Registration Of Drug Product In Singapore (2025)

Overview

In Singapore, the registration of drug products is regulated by the Health Sciences Authority (HSA), under the Ministry of Health. The process requires submission of a Common Technical Document (CTD)-formatted dossier, comprising Modules 1 to 5 or ACTD format. Module 1 contains Singapore-specific administrative documents such as the application form, GMP certificate, product labels, and Certificates of Pharmaceutical Product (CPP), all of which must be submitted through the HSA’s online portal known as PRISM. Depending on the product’s regulatory status in other countries, applicants may pursue one of three evaluation pathways: Full, Abridged, or Verification. The Full Evaluation route applies to new drug entities, while the Abridged and Verification routes are available for products already approved by HSA-recognized reference agencies (e.g., US FDA, EMA, TGA).

The evaluation process typically includes an administrative screening followed by scientific assessment, which may occur in one or two rounds. Timelines vary from approximately 60 to 270 working days, based on the route chosen. Registration fees also differ, with Full Evaluation generally being the costliest. After approval, any changes to the product must be submitted as variations, and license renewals and safety monitoring are required to maintain market authorization.

Registration Process

Registration Dossier Structure

Applicants are required to organise their dossiers following the Common Technical Document (CTD) format as defined by the International Council for Harmonisation (ICH) or the ASEAN CTD format.

Note:

• The CTD format cannot be changed once the application is submitted.

• Any subsequent variation applications for the product should follow the same format.

Eligibility and Application Process

To register therapeutic products in Singapore, company must be locally incorporated and registered with ACRA.

To submit your application, access the HSA's online platform via PRISM (Pharmaceutical Regulatory Information System). Before starting the submission, ensure you have the following in place:

• An active CRIS (Client Registration and Identification Service) company account.

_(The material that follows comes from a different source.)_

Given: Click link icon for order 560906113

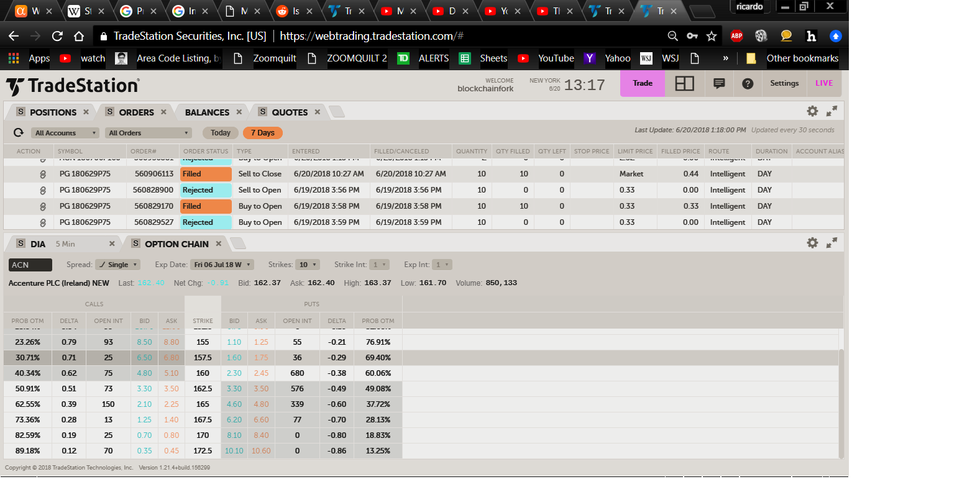Looking at the screenshot, I should click(43, 174).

• Either a Corppass login or an HSA PIN for secure access.

Registration Fees

MIV-2 applications (Notification or Do-and-Tell)

• There are no fees for MIV-2 applications.

• MIV-2 (Notification) changes can be implemented 40 working days after application submission, if there are no objections from us.

• MIV-2 (Do-and-Tell) applications do not require prior approval but must be submitted to us within 6 months of the implementation of changes.